Thursday, September 17, 2020 / 10:08 AM / By
FBNQuest Research / Header Image Credit: FBNQuest
The numbers for non-oil revenue collection for the first two months of the year proved a false dawn as the impact of the Covid-19 virus has since been brutal. All categories are running well behind their benchmark for the year, and in May all (other than FGN independent revenue) produced a smaller take than the year-earlier period. The GDP out-turn for Q2 2020 was not as bad as most peer economies: however, we suspect that the informal economy was responsible for the (relative) outperformance and that the more formal, taxpaying segments struggled as elsewhere.
The CBN's monthly report shows an aggressive benchmark for VAT of N188bn per month. This would be 50% higher than the best out-turn to date.
The boost to the exemptions from the tax at the new standard rate and the rise in the minimum threshold, not forgetting the economic slump, all make the benchmark hard to fathom.
The take from companies' income tax (CIT) peaks in June through to September, and we should look out for a positive surprise.
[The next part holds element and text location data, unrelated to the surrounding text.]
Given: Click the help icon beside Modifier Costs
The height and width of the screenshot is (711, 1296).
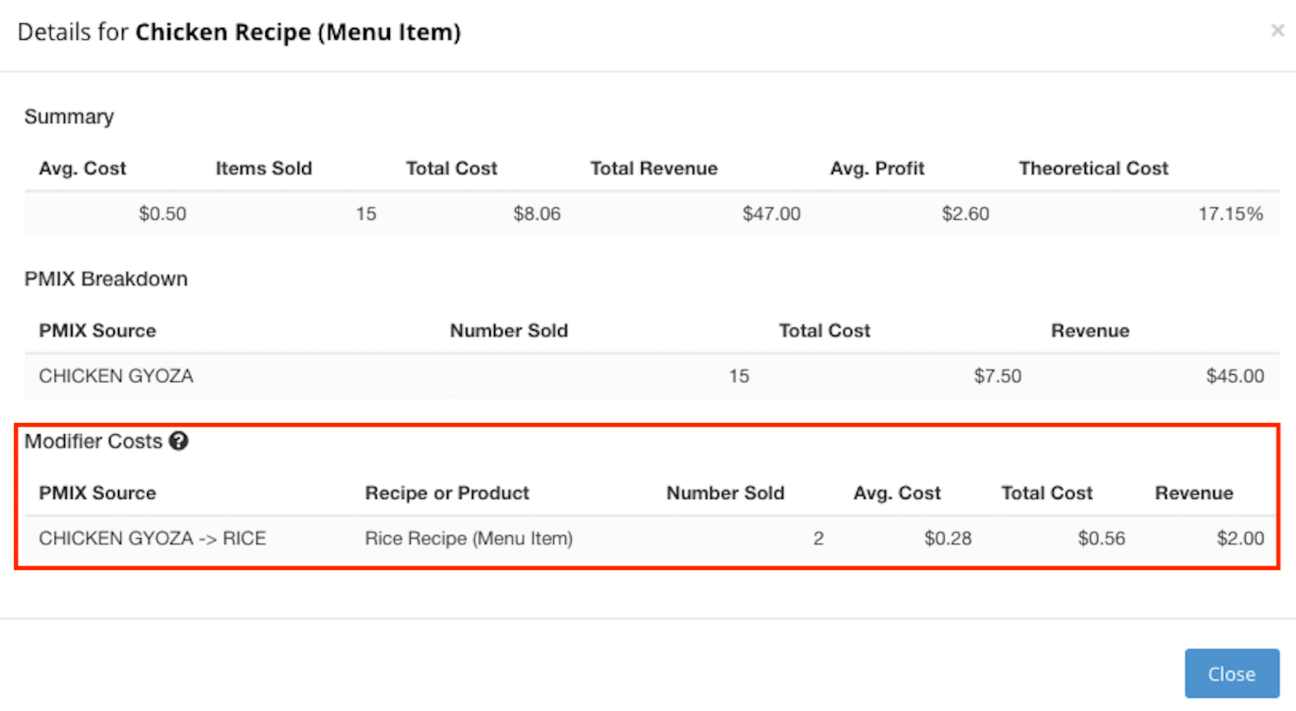Looking at the screenshot, I should point(178,441).
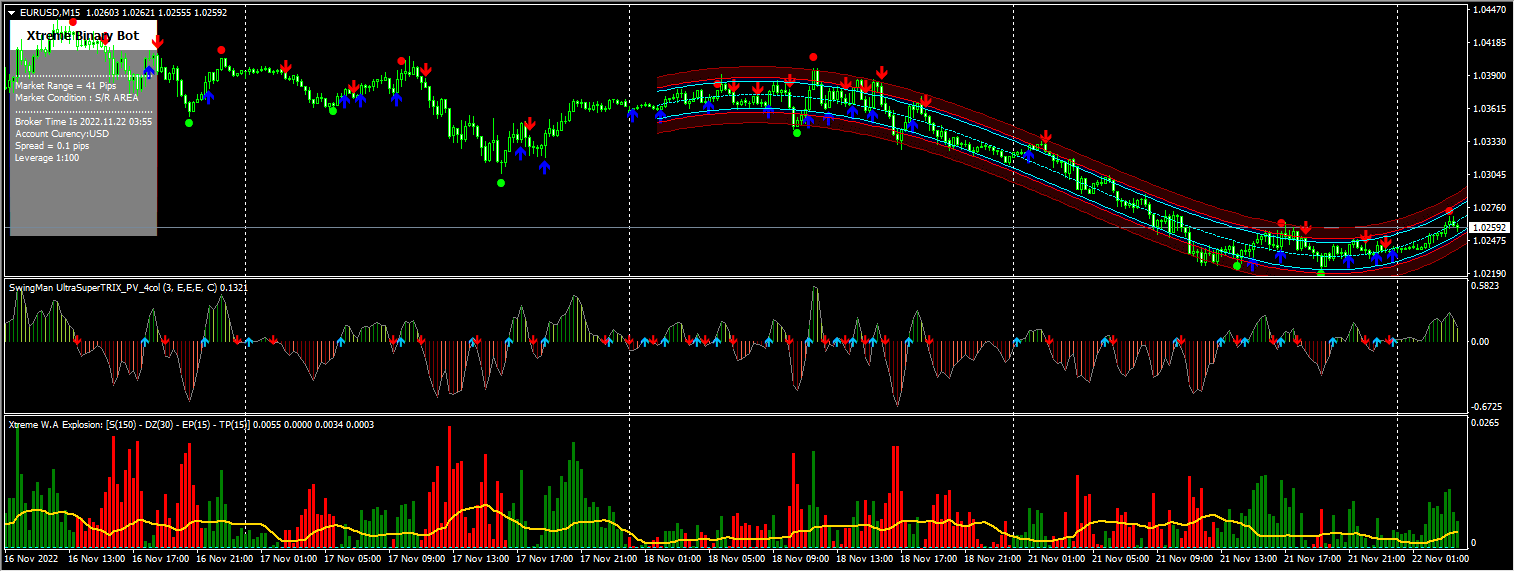Click the current price tag 1.02592
Image resolution: width=1515 pixels, height=572 pixels.
pyautogui.click(x=1488, y=228)

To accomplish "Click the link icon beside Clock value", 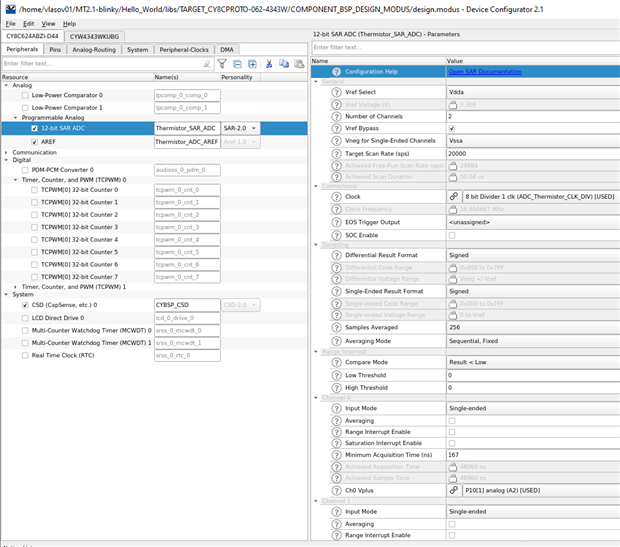I will coord(454,197).
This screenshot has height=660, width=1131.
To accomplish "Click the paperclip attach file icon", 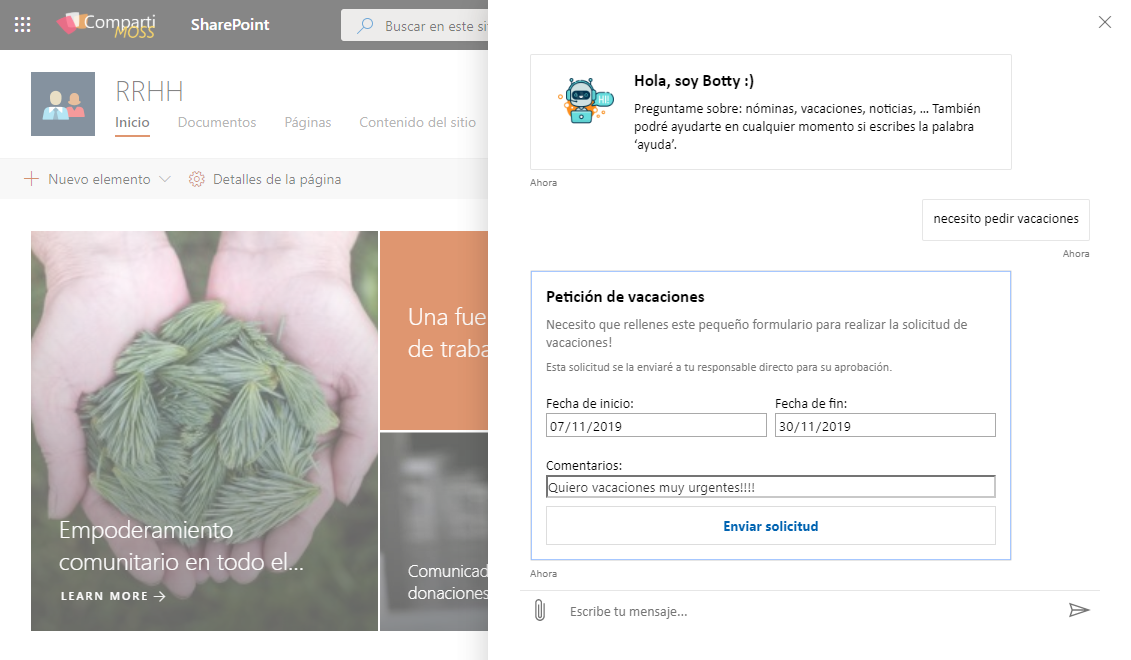I will click(x=539, y=610).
At this stage, we are not hopeful.
These revenue trends tell us that the authorities will have to trim expenditure, which, given the need to pay current salaries and pensions, means cuts to the capital items that are the FGN's contribution to transforming the economy. This, in turn, adds to the pressure on the FGN to secure the multilateral loans from the World Bank and others that cover the deficit in the 2020 budget.
Federally collected non-oil revenue (gross; N bn)
Sources: CBN; FBNQuest Capital Research
Other revenue shown in the table includes education tax receipts, contributions to the information technology development fund, and levies on cement, steel and sugar. In aggregate, they generated a little more than FGN independent revenue in the 13 months under review.